_STATED GOAL_
Copy out each line of the records below that contains the word "Open", matching uppercase and lowercase exactly.

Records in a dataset
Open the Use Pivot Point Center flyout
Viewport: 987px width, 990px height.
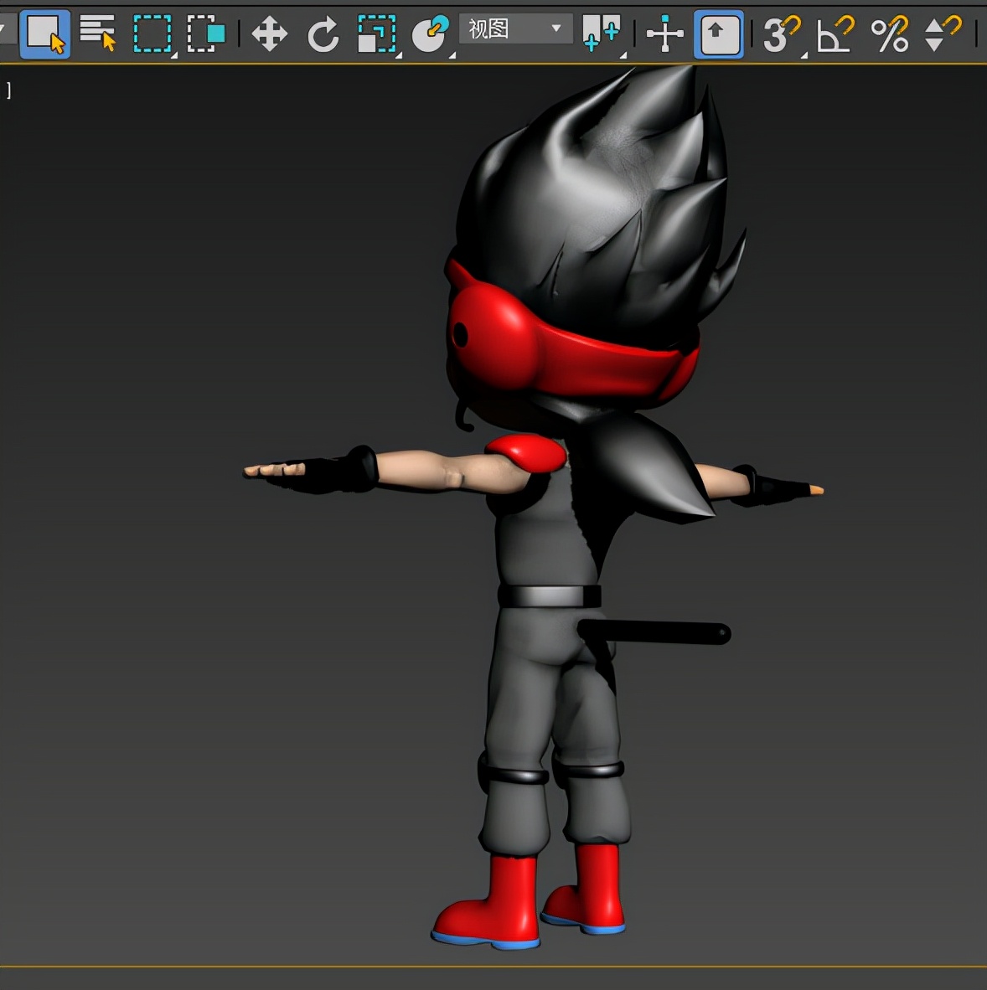pos(602,34)
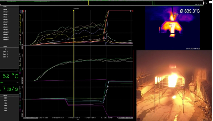Screen dimensions: 213x121
Task: Click the clock icon at top right
Action: [206, 3]
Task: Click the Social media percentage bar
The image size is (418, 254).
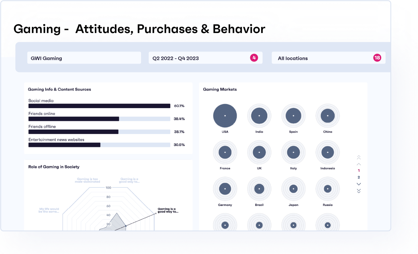Action: pos(99,106)
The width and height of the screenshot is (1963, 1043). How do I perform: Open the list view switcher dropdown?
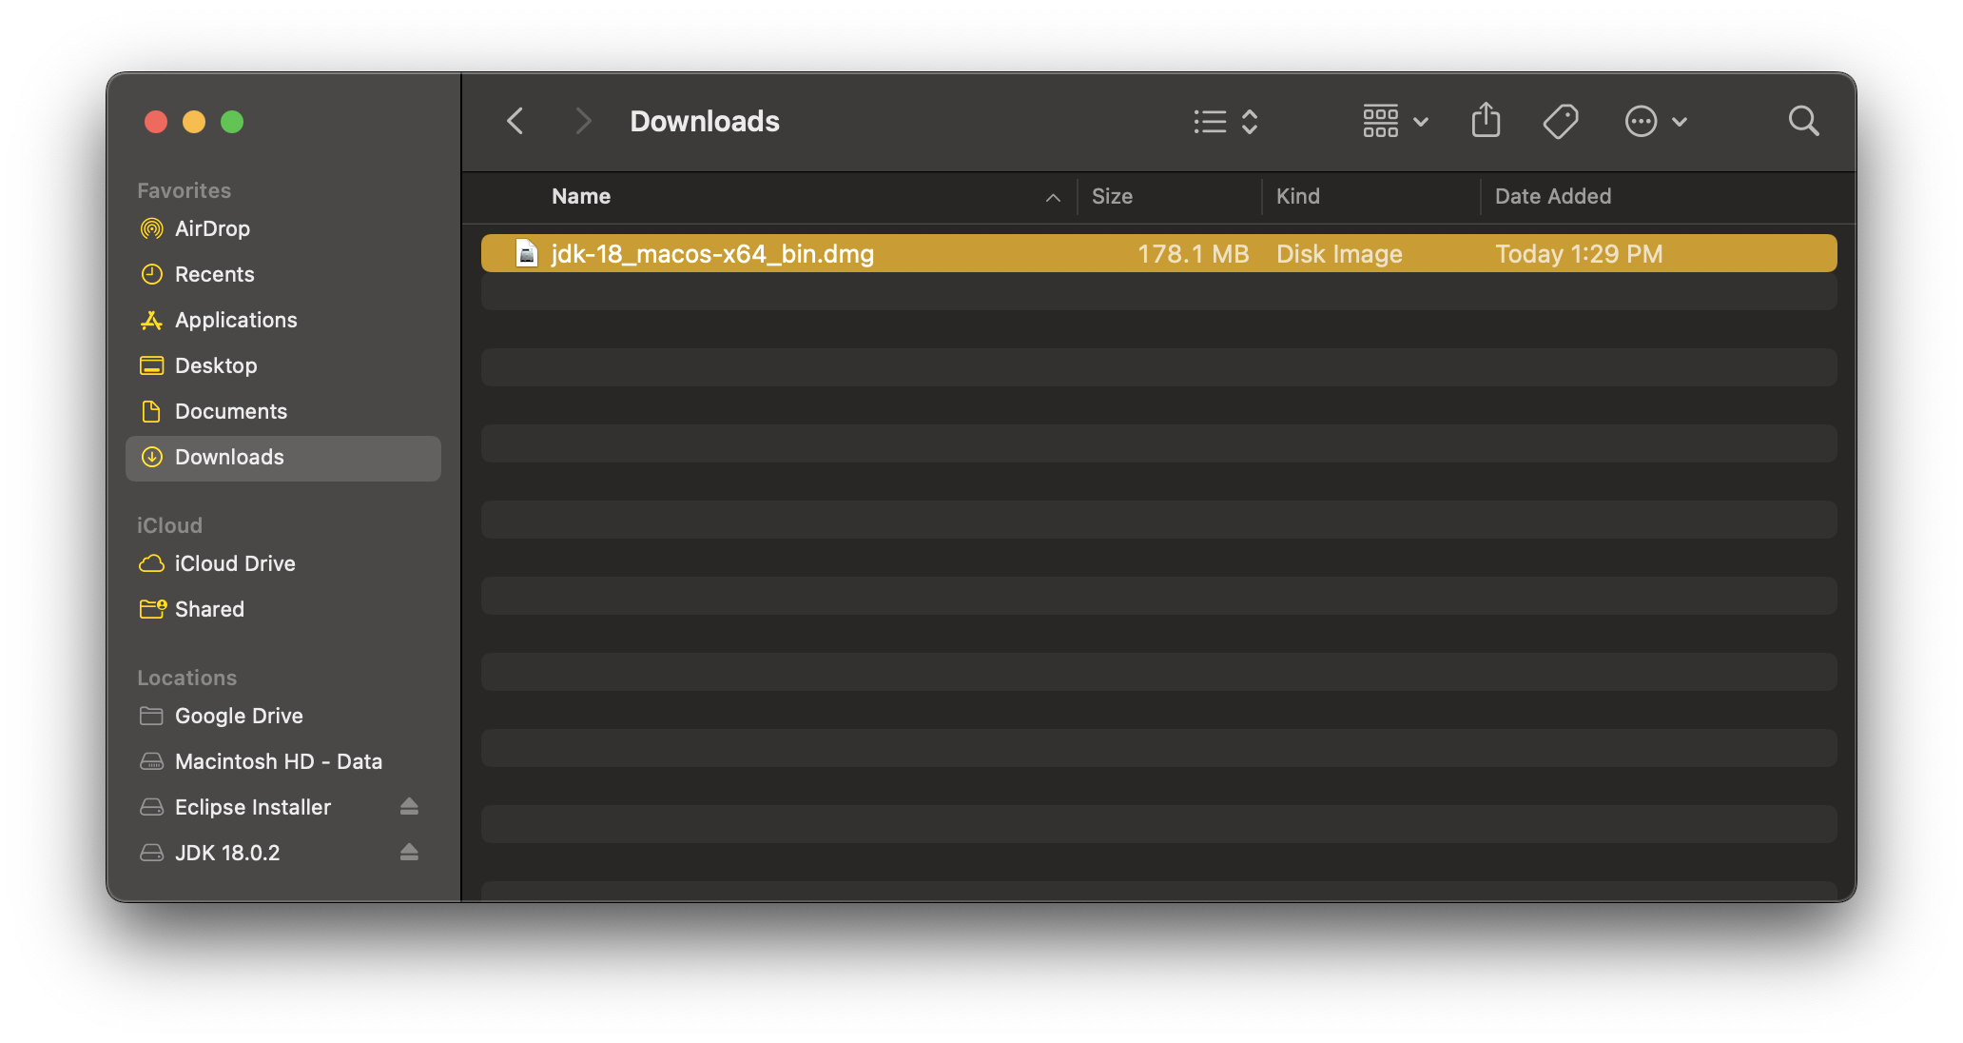pyautogui.click(x=1226, y=121)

_FINAL RESULT_
Open the Use Pivot Point Center flyout
The width and height of the screenshot is (1963, 1043). How do I perform: Open the list view switcher dropdown?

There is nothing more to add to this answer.